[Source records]
◆ ◆ ◆
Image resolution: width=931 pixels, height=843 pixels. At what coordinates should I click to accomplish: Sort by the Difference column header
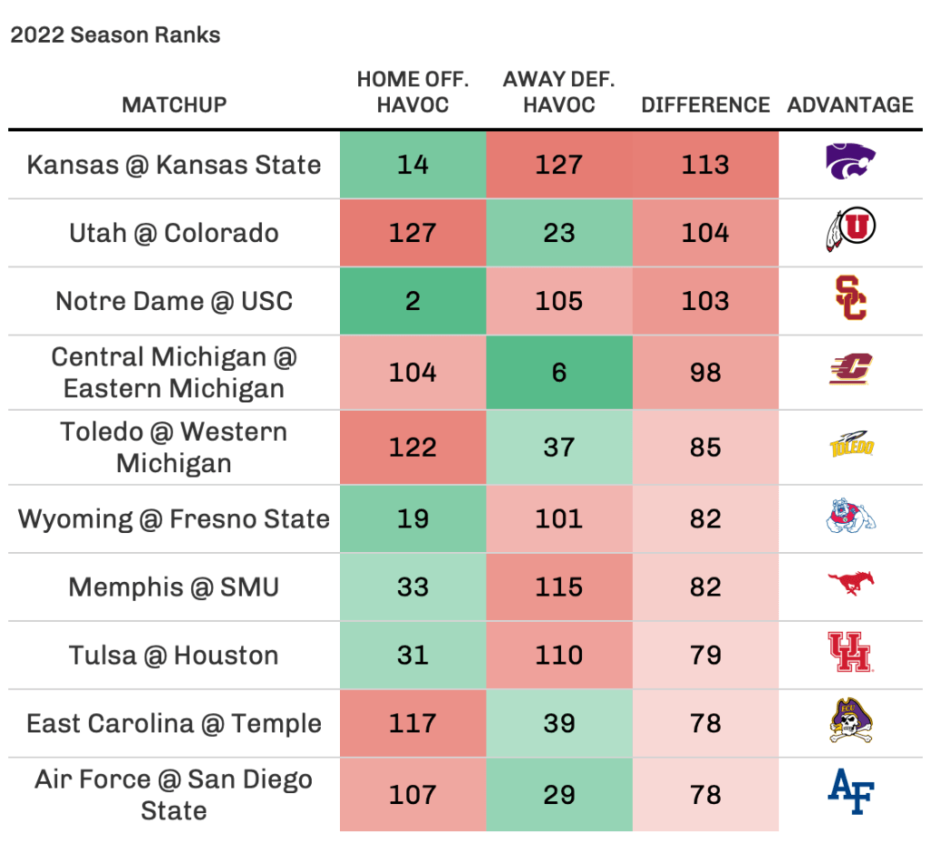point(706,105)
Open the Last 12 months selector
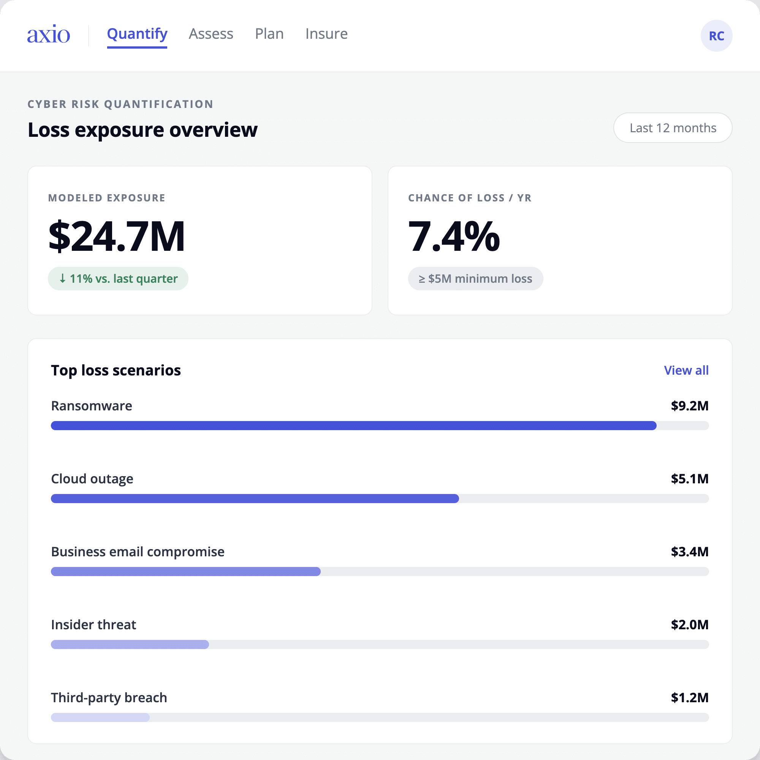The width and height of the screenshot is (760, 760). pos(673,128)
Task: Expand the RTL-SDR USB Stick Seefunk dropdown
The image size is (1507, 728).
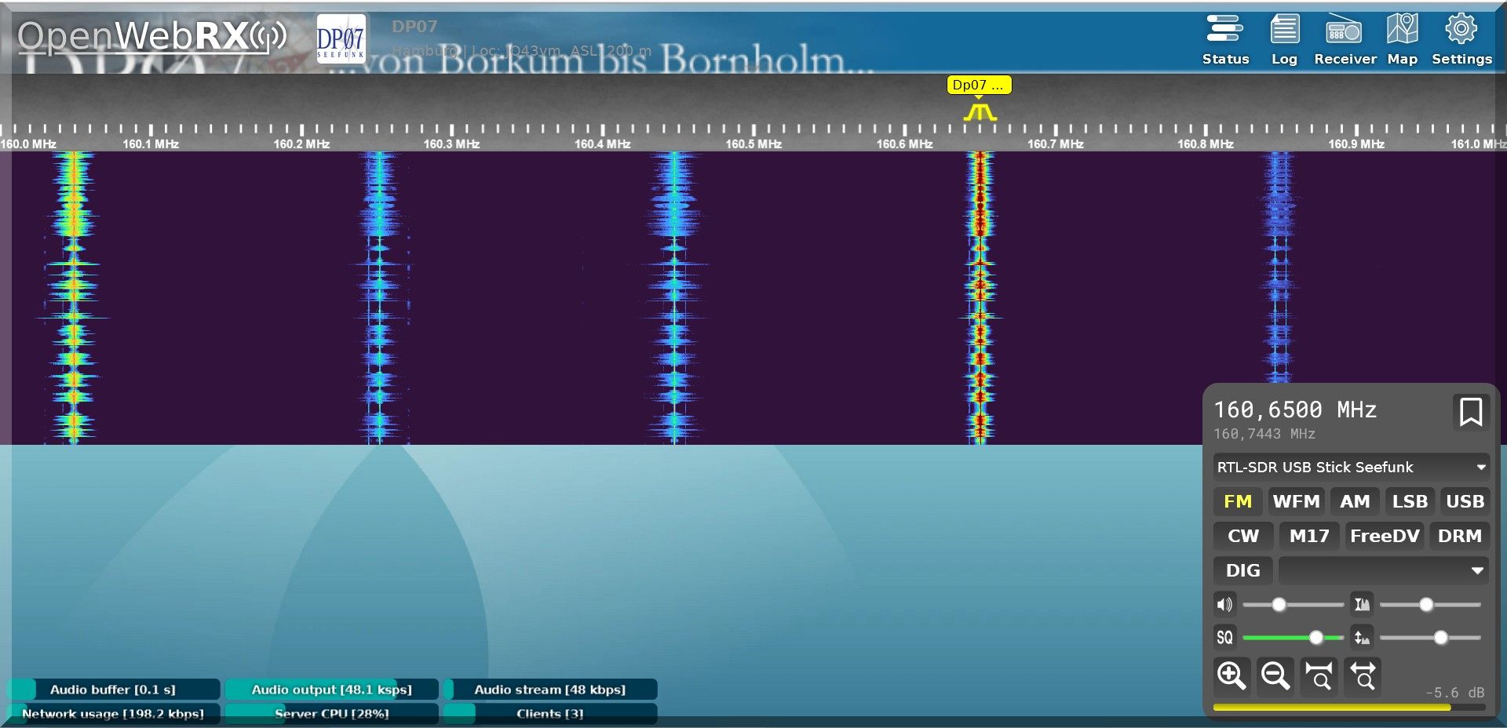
◆ ◆ ◆
### Task statement
Lines before the one containing "Task: Expand the" are not wanted; write out that line and every later line through the end of the data above, exactly, without pictures.

### Solved exercise
Task: Expand the RTL-SDR USB Stick Seefunk dropdown
The image size is (1507, 728).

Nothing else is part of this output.